_REQUEST_.
Can you copy the records below word for word, starting at their first line and stopping after the line that contains "point(150,273)", with both of those lines included?

Pointing records for text and elements:
--- Start ---

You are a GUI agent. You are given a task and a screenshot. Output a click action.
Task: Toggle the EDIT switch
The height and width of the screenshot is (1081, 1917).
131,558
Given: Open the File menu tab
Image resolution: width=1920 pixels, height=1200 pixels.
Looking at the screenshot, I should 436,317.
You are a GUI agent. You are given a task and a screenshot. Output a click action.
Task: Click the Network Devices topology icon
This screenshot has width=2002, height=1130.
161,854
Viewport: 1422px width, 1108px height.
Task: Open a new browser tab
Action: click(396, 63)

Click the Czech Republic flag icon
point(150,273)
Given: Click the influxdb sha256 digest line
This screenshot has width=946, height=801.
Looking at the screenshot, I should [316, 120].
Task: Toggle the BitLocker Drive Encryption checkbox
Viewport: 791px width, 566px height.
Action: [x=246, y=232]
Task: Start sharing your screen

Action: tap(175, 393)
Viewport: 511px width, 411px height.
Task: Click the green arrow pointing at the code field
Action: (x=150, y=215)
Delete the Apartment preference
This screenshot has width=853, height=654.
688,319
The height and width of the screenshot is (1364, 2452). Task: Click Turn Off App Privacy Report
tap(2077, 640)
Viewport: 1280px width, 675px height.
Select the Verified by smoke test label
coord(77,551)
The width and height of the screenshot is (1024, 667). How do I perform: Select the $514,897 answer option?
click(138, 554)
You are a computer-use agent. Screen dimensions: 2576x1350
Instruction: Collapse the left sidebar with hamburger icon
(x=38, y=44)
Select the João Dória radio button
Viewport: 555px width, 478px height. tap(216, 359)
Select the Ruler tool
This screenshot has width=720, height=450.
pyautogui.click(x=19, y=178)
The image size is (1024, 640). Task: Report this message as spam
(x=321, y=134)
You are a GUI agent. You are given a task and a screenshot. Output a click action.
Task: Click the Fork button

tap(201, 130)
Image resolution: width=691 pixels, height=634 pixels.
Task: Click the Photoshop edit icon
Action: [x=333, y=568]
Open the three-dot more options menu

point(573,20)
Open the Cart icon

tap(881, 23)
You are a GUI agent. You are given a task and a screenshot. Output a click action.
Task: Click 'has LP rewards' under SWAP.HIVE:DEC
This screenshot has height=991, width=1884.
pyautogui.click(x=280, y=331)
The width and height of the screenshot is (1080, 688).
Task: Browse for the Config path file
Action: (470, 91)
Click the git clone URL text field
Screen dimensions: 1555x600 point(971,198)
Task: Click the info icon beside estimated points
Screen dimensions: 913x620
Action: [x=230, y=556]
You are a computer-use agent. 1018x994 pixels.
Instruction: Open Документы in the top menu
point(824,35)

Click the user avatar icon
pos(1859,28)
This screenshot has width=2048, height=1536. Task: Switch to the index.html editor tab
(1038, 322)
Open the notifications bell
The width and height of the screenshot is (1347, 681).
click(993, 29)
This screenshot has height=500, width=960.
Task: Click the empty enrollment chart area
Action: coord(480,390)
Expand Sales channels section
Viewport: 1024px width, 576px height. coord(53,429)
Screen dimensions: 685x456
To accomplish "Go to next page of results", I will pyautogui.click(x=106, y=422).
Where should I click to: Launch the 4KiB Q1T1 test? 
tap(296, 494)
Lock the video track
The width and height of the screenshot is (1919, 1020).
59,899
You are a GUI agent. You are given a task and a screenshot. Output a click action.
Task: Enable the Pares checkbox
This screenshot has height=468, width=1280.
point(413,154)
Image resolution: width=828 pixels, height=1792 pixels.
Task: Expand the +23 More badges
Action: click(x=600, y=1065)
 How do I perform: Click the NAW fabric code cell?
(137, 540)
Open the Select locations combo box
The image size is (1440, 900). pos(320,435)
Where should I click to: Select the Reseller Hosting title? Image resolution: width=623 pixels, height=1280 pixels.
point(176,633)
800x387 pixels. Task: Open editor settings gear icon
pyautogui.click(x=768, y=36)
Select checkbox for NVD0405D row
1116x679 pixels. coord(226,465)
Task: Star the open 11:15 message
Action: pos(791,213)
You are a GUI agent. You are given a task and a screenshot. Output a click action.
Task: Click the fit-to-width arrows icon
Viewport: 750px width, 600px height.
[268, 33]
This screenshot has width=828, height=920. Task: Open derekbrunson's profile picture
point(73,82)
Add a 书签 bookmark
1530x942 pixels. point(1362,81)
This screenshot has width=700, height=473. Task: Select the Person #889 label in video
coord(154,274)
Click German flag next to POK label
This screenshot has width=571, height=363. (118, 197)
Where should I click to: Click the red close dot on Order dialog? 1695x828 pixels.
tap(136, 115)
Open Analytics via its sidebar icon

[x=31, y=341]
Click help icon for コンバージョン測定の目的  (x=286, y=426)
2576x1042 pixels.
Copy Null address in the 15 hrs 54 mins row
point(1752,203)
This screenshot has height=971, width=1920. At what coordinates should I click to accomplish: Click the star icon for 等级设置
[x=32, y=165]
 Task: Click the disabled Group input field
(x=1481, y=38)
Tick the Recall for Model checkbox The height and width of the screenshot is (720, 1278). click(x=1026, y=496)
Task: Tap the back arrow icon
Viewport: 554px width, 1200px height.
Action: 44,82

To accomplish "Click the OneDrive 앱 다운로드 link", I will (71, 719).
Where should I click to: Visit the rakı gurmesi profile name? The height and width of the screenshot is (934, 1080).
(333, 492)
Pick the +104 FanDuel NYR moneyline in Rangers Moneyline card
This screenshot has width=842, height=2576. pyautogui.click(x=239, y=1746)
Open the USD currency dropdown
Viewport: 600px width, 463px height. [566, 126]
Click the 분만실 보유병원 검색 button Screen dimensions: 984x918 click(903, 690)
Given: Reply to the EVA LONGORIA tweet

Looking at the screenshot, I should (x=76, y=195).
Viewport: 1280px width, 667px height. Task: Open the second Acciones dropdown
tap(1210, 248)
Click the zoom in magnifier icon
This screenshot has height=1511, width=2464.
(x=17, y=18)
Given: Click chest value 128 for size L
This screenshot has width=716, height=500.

--- End ---

_REPLY_.
You are a GUI agent. You are given a task and a screenshot. Output a click action.
Task: Toggle the EDIT switch
The height and width of the screenshot is (1081, 1917).
131,558
Given: Open the File menu tab
Image resolution: width=1920 pixels, height=1200 pixels.
Looking at the screenshot, I should 436,317.
You are a GUI agent. You are given a task and a screenshot. Output a click action.
Task: Click the Network Devices topology icon
This screenshot has width=2002, height=1130.
161,854
Viewport: 1422px width, 1108px height.
Task: Open a new browser tab
Action: click(396, 63)

Click the Czech Republic flag icon
point(150,273)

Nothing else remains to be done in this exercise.